- Born: 1878
- Died: 2 July 1945 (aged 66–67)
- Awards: Member of the Order of the British Empire ;

= J. L. Ranken =

Australian author (1878–1945)

Jean Logan Ranken (1878–1945) was an Australian poet and novelist.

J. L. Ranken was born in 1878, the daughter of John Logan Campbell Ranken, a Scottish migrant to Australia, and Alice Catherine Ranken. Her uncle was surveyor George Ranken.
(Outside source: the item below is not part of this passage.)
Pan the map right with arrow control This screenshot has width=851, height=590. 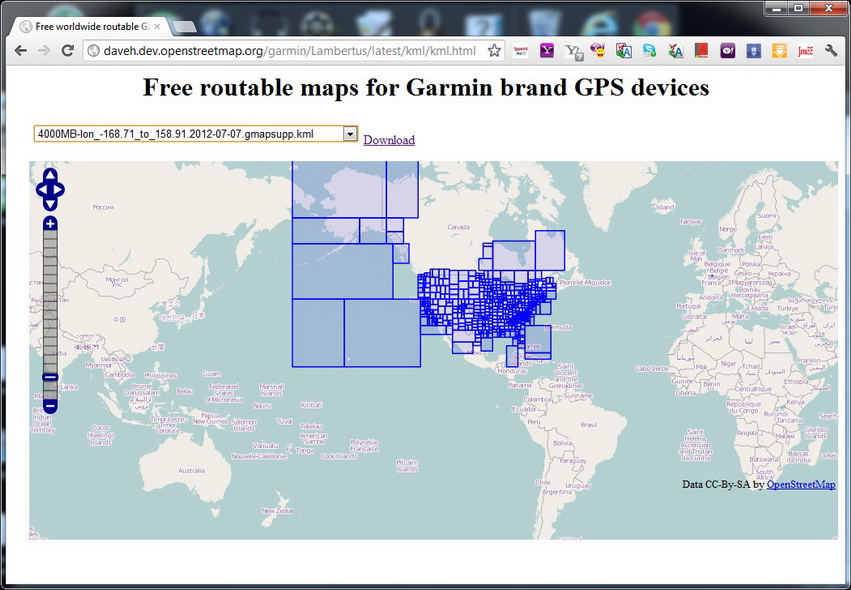60,189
She published a number of poems, including the poetry collection Dream Horses and Other Verses (1912). Her poem "The First Night in Sydney Harbour" was anthologized in The Oxford Book of Australian Women's Verse (1995). She published a science fiction novel, Tzane (1926), about the invention of a dangerous chemical formula. She was an editor of and contributor to Murder Pie (1936), a collaboratively written mystery novel.

She was active in arts and historical organizations in Sydney, including Australian Authors Week, the British Drama League, the Pageant Committee, and the Pioneers' Club.

J. L. Ranken was awarded the Member of the Order of the British Empire in 1939 for her charity work.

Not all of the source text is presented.